**Trecho do texto**
* * * * * * *

A capacidade de punição da Justiça brasileira, já tão criticada, vai ser reduzida quando entrar em vigor, em 5 de julho, o novo Código de Processo Penal. Pela Lei 12.403/11, sancionada em 4 de maio, a prisão preventiva só será decretada se o réu cometeu crime doloso, ao qual cabe com pena máxima superior a quatro anos. Em outras palavras, autores de delitos como pedofilia, porte ilegal de arma, furto, homicídio culposo, cárcere privado ou até crime de trânsito não irão para a cadeia. “Houve um exagero com as mudanças. Vai haver a legalização da impunidade”, critica o juiz da 8ª Vara Criminal do Fórum Lafayette de Belo Horizonte, Narciso Alvarenga.
Luciano Santos aponta que, com delimitação, a conduta do réu também será levada em conta, como a jurisprudência já fazia. “Vai ser decretada prisão preventiva para aquele que tumultuar o processo, como fugir ou ameaçar testemunhas. No caso da liberdade provisória, com a nova lei, surgiram as medidas cautelares. Antes não havia esse recurso. Era soltar ou prender”, diz, completando que, ainda que o crime seja grave, a Justiça vai levar em conta o comportamento do réu para conceder ou não liberdade provisória.

* * * * * * *

**Extrato de dados**

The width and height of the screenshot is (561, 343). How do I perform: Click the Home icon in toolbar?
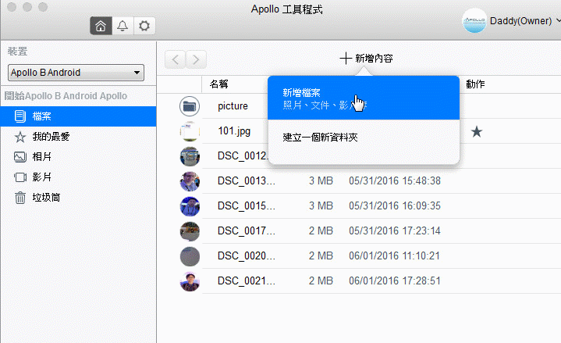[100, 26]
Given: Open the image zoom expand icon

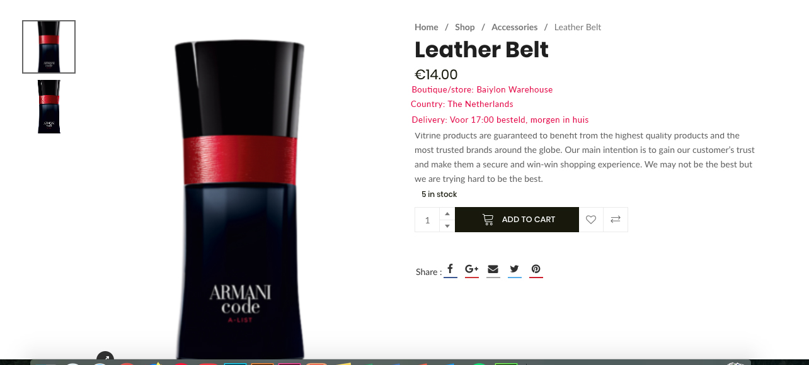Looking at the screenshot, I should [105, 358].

* * * * * * *

**Tarefas a fazer**
a. Duplique, do texto sobre a prisão preventiva, o trecho que vai de "Luciano Santos aponta" até "não liberdade provisória.".
b. Como fica em inglês esta frase do texto sobre a prisão preventiva: "No caso da liberdade provisória, com a nova lei, surgiram as medidas cautelares."?

**Respostas**
a.
Luciano Santos aponta que, com delimitação, a conduta do réu também será levada em conta, como a jurisprudência já fazia. “Vai ser decretada prisão preventiva para aquele que tumultuar o processo, como fugir ou ameaçar testemunhas. No caso da liberdade provisória, com a nova lei, surgiram as medidas cautelares. Antes não havia esse recurso. Era soltar ou prender”, diz, completando que, ainda que o crime seja grave, a Justiça vai levar em conta o comportamento do réu para conceder ou não liberdade provisória.

b. In the case of provisional release, precautionary measures came into being with the new law.